In: Finance
If Stock A has has an expected rate of return of 10%, and selling for $25 with an expected growth rate of 7%, and Stock B has an expected rate of return of 12%, and market price of $40 with an expected growth rate of 9% ,do you think these stocks should have the same dividend yield or the same expected return?

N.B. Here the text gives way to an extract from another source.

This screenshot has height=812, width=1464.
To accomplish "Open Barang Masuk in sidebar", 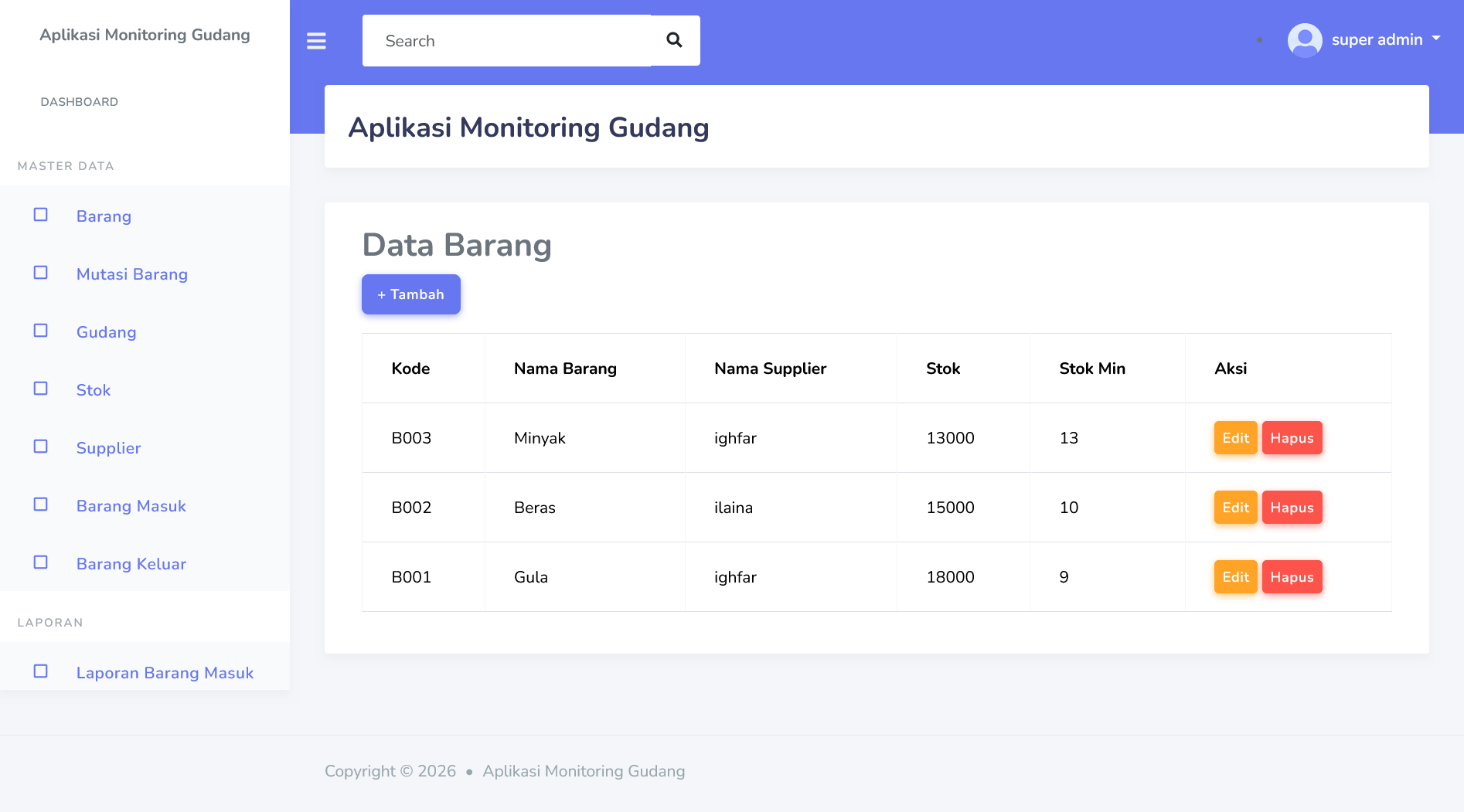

We have following formula to calculate the stock price under constant dividend growth model
Stock Price P0 = D0 * (1+g) / (k – g)
Where: (for stock A)
P0 = the current stock price =$25
D0 = dividend paid =?
k = expected rate of return =10%
g = growth rate = 7%
Therefore,
$25 = D0 *(1+7%)/ (10% -7%)
Or D0 = $25 *3 %/( 1.07) =$0.701
Dividend paid per share is $0.701, therefore
Dividend yield = dividend paid per share/ Current Stock price
= $0.701/$25 = 0.028 or 2.8%
(For stock B)
Stock Price P0 = D0 * (1+g) / (k – g)
Where:
P0 = the current stock price =$40
D0 = dividend paid =?
k = Expected rate of return = 12%
g = growth rate = 9%
Therefore,
$40 = D0 *(1+9%)/ (12% -9%)
Or D0 = $40 *3 %/( 1.09) =$1.101
Dividend paid per share is $1.101, therefore
Dividend yield = dividend paid per share/ Current Stock price
= $1.101/$40 = 0.028 or 2.8%
Therefore we can say that these stocks have the similar dividend yield (2.8% per share) but not the same expected return as the expected return for stock A is 10% and for stock B is 12%.